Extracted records
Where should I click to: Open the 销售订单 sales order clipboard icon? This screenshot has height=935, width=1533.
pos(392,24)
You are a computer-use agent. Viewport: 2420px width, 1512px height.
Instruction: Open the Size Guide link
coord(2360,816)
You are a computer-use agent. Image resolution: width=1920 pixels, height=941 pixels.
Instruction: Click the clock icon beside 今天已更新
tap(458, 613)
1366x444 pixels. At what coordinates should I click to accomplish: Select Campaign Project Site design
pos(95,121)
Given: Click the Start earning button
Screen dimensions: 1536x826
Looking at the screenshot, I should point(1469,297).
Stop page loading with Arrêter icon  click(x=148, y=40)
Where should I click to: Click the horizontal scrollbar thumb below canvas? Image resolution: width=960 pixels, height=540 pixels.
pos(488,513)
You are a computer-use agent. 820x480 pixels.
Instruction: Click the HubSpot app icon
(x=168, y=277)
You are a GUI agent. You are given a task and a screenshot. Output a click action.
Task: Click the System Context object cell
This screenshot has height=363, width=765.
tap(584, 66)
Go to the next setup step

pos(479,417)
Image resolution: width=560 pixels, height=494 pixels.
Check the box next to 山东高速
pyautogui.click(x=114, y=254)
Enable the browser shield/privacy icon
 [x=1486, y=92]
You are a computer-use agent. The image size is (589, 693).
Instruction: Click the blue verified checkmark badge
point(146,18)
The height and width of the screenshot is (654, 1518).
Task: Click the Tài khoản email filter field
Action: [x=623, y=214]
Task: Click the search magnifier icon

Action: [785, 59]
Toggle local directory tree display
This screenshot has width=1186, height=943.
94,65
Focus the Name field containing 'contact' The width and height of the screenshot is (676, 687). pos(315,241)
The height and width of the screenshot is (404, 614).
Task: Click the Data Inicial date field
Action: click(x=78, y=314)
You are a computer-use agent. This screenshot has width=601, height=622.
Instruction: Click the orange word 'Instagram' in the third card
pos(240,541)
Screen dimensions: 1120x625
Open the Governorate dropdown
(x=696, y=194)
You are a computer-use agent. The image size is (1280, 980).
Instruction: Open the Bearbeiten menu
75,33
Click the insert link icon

INSTRUCTIONS FOR THE TASK
Please convert the material into a Markdown table with columns "No." and "Line," starting at the line containing "Toggle local directory tree display" and running through the end of the material, with one row per line and blank lines left out.

ANSWER TO THE TASK
| No. | Line |
|---|---|
| 1 | Toggle local directory tree display |
| 2 | This screenshot has width=1186, height=943. |
| 3 | 94,65 |
| 4 | Focus the Name field containing 'contact' The width and height of the screenshot is (676, 687). pos(315,241) |
| 5 | The height and width of the screenshot is (404, 614). |
| 6 | Task: Click the Data Inicial date field |
| 7 | Action: click(x=78, y=314) |
| 8 | You are a computer-use agent. This screenshot has width=601, height=622. |
| 9 | Instruction: Click the orange word 'Instagram' in the third card |
| 10 | pos(240,541) |
| 11 | Screen dimensions: 1120x625 |
| 12 | Open the Governorate dropdown |
| 13 | (x=696, y=194) |
| 14 | You are a computer-use agent. The image size is (1280, 980). |
| 15 | Instruction: Open the Bearbeiten menu |
| 16 | 75,33 |
| 17 | Click the insert link icon |